*** Opening of Records shown ***

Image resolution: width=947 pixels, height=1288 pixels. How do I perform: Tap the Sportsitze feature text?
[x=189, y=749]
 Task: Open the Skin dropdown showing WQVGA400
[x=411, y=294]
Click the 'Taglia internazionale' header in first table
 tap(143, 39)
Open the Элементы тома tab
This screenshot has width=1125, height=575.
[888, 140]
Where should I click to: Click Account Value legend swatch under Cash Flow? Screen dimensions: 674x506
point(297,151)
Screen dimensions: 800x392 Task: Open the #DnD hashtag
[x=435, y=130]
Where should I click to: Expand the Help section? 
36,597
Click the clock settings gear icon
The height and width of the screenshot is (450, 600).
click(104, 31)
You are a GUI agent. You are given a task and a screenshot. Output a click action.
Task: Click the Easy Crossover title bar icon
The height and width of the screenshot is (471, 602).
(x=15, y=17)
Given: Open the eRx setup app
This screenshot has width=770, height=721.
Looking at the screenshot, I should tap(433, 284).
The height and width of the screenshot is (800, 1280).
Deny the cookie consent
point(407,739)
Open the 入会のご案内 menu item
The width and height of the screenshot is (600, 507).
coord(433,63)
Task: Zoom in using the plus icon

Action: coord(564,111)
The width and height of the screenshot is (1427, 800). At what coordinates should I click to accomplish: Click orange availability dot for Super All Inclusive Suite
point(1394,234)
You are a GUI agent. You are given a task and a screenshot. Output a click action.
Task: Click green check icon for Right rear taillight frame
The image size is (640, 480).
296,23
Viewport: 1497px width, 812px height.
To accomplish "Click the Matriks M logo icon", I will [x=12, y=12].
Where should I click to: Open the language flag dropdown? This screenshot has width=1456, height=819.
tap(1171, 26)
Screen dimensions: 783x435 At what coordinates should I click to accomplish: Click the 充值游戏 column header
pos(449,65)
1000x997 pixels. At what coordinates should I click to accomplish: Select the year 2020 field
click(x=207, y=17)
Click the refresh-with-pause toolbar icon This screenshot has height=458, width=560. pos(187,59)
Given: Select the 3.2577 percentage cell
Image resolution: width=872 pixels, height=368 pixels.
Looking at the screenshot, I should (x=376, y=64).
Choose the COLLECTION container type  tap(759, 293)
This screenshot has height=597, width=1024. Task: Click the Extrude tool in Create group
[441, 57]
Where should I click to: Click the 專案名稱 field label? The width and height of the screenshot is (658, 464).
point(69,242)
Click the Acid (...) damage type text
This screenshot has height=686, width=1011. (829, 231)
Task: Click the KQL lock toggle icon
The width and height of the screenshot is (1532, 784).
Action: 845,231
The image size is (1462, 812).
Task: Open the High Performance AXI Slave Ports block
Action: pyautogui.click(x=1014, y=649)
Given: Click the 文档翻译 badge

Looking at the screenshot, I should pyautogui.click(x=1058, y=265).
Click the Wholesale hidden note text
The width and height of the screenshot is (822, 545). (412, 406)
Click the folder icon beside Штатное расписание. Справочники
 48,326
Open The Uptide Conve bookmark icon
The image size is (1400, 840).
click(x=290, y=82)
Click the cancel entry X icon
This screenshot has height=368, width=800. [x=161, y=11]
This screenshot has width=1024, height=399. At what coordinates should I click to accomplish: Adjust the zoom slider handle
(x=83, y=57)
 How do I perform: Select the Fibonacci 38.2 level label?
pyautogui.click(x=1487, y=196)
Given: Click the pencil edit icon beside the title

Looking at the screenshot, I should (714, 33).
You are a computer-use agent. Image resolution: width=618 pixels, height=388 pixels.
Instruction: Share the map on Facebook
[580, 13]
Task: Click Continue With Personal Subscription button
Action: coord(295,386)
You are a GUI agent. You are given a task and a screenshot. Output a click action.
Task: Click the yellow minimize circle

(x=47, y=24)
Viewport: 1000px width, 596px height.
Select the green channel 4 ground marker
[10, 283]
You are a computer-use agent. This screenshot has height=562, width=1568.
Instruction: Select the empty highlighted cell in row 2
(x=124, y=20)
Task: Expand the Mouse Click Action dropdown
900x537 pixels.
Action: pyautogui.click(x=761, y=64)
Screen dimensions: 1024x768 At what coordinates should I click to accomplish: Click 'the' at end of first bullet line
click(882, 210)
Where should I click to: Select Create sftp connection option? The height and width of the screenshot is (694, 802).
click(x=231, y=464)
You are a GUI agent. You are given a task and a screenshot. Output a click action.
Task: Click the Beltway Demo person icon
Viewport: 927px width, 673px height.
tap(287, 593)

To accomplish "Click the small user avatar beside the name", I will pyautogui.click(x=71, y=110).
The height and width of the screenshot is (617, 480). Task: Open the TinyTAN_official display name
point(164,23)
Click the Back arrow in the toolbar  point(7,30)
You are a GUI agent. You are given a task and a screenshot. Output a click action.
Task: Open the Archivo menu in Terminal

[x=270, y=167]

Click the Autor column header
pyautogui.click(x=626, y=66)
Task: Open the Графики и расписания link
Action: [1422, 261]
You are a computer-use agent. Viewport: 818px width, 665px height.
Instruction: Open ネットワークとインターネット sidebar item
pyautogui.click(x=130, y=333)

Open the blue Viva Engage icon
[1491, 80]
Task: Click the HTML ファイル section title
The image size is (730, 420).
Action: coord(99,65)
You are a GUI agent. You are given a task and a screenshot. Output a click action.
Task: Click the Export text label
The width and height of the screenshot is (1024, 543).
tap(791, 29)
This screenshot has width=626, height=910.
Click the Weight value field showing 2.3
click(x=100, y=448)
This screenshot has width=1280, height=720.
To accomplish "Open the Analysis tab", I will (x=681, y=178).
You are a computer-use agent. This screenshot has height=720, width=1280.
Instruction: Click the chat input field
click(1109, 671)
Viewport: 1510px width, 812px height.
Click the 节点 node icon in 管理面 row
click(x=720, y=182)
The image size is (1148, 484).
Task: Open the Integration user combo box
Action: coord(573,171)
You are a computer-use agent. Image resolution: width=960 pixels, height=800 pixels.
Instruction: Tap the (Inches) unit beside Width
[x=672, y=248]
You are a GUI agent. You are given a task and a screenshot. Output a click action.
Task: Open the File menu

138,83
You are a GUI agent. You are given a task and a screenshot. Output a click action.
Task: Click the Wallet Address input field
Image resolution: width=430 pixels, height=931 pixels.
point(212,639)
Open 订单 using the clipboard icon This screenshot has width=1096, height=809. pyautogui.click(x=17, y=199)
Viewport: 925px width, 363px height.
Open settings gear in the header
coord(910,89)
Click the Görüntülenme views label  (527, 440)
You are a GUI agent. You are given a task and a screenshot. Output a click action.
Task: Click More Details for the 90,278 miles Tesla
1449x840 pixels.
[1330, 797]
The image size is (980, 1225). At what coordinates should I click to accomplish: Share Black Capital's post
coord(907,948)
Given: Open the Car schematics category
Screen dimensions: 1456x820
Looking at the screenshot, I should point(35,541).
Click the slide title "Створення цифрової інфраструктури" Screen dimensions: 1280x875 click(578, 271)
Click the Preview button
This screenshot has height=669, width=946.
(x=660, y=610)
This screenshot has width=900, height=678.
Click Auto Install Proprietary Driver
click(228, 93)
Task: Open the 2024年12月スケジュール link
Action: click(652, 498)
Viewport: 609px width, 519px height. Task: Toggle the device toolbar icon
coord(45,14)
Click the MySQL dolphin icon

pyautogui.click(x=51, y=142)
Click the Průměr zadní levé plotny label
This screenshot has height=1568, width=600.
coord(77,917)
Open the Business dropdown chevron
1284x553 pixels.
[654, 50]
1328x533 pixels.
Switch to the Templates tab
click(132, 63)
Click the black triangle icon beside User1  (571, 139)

*** Close of Records shown ***

(What is expected) What lines above mention "will"? Copy each one.

(Task response)
To accomplish "Click the Matriks M logo icon", I will [x=12, y=12].
To accomplish "Click the small user avatar beside the name", I will pyautogui.click(x=71, y=110).
To accomplish "Open the Analysis tab", I will (x=681, y=178).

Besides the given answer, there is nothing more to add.